Personal information
- Born: 11 November 1973 (age 51) Newcastle, Australia
- Height: 1.75 m (5 ft 9 in)
- Weight: 95 kg (209 lb; 15.0 st)
- Sporting nationality: Australia
- Residence: Newcastle, Australia

Career
- Turned professional: 1997
- Current tour(s): PGA Tour of Australasia
- Professional wins: 1

Number of wins by tour
- PGA Tour of Australasia: 1

= Leigh McKechnie =

Australian professional golfer

Leigh McKechnie (born 11 November 1973) is an Australian professional golfer on the PGA Tour of Australasia.

==Career==
McKechnie was born in Newcastle, New South Wales. He took up golf at the age of 13 being introduced by his father.

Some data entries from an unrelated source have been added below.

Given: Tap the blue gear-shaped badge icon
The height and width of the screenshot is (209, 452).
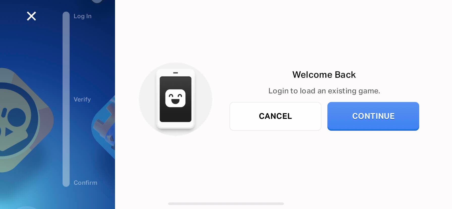Looking at the screenshot, I should [104, 127].
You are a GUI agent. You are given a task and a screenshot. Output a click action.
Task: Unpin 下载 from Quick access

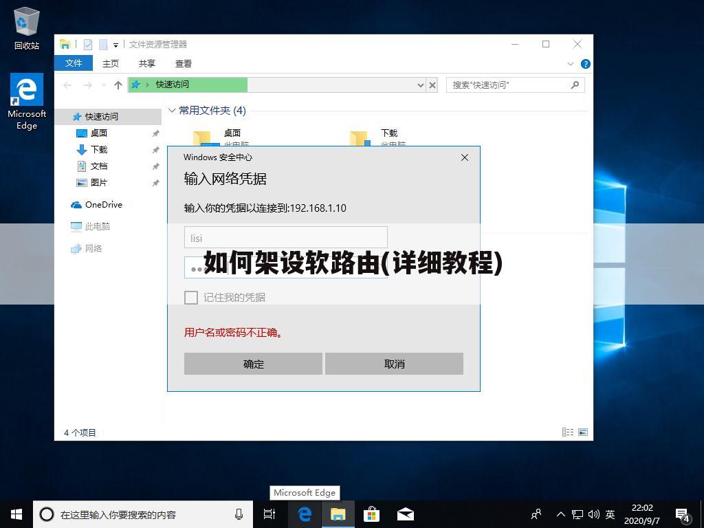click(155, 149)
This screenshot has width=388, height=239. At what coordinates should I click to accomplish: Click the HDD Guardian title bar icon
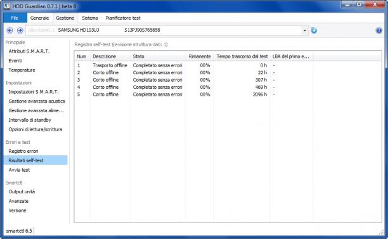[x=7, y=6]
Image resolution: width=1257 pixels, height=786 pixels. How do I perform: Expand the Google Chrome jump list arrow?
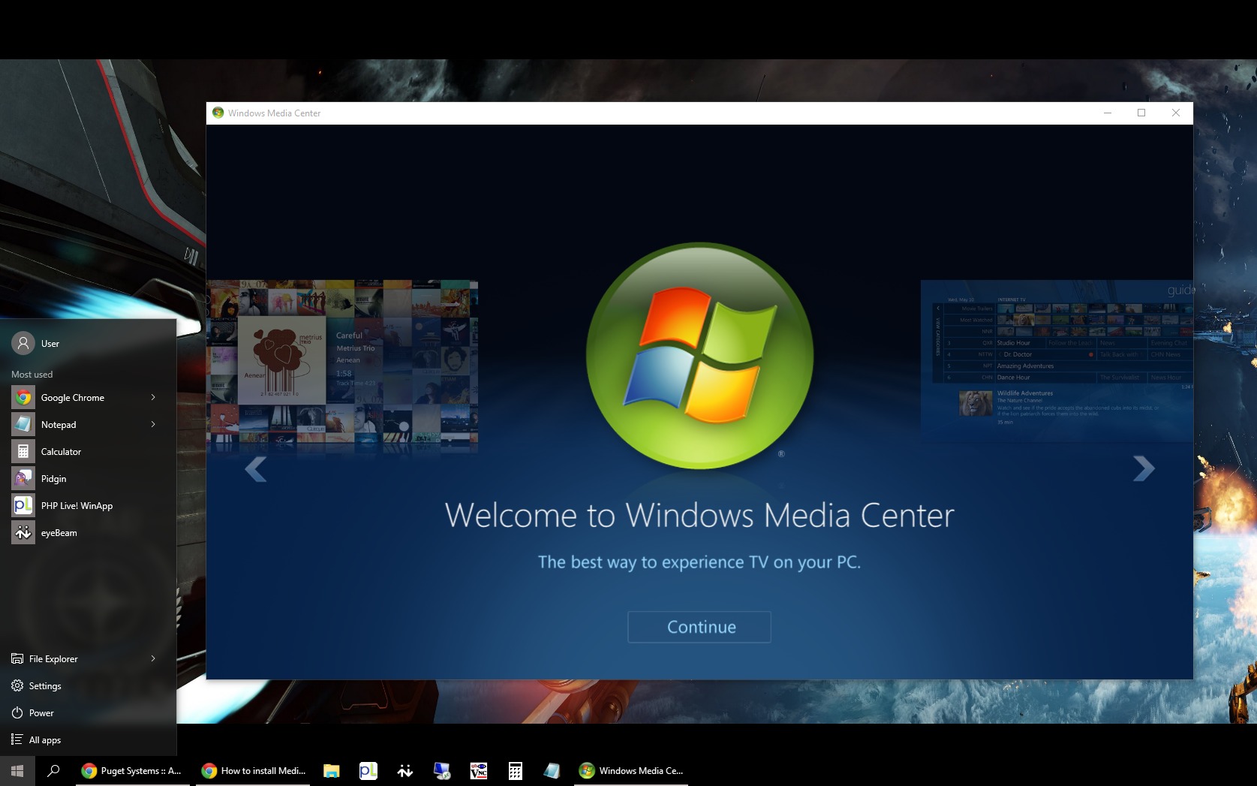[x=153, y=397]
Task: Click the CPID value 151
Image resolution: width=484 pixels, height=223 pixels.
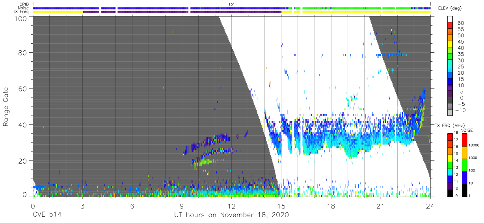Action: coord(232,4)
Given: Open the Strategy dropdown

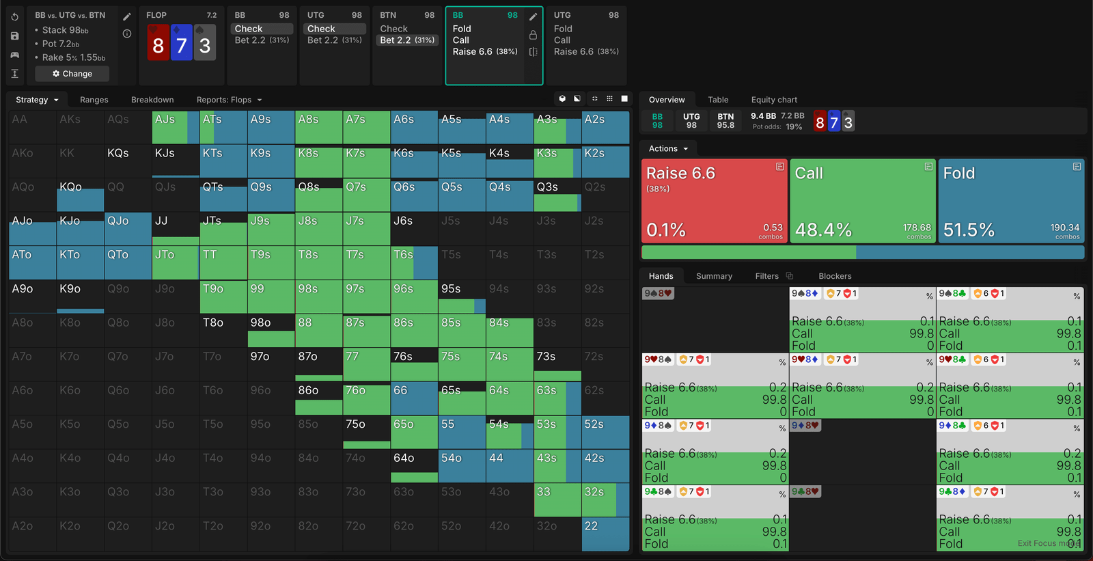Looking at the screenshot, I should pos(37,100).
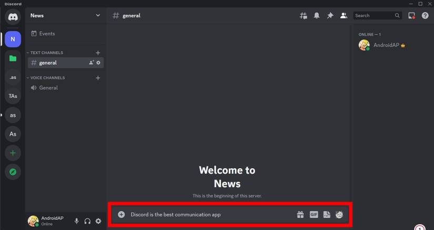Screen dimensions: 434x230
Task: Deafen audio with the headphones icon
Action: 87,221
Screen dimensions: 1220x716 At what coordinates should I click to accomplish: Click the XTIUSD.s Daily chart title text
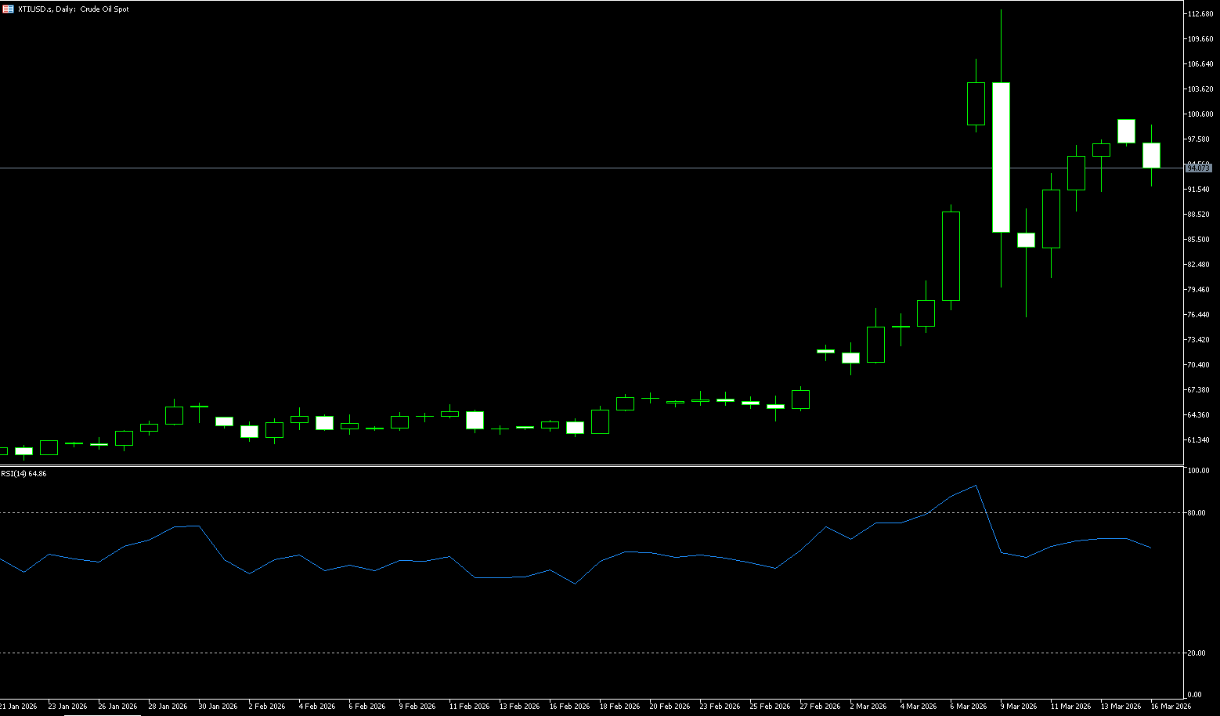[74, 9]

In November 2009, McKechnie won the New South Wales Open at the Vintage Golf Course in the Hunter Valley. He also lost in a playoff at the 2002 NSW Masters.

==Professional wins (1)==
===PGA Tour of Australasia wins (1)===

| No. | Date | Tournament | Winning score | Margin of victory | Runner-up |
|---|---|---|---|---|---|
| 1 | 29 Nov 2009 | NSW Open | −3 (70-72-70-69=281) | 1 stroke | AUS James Nitties |

PGA Tour of Australasia playoff record (0–1)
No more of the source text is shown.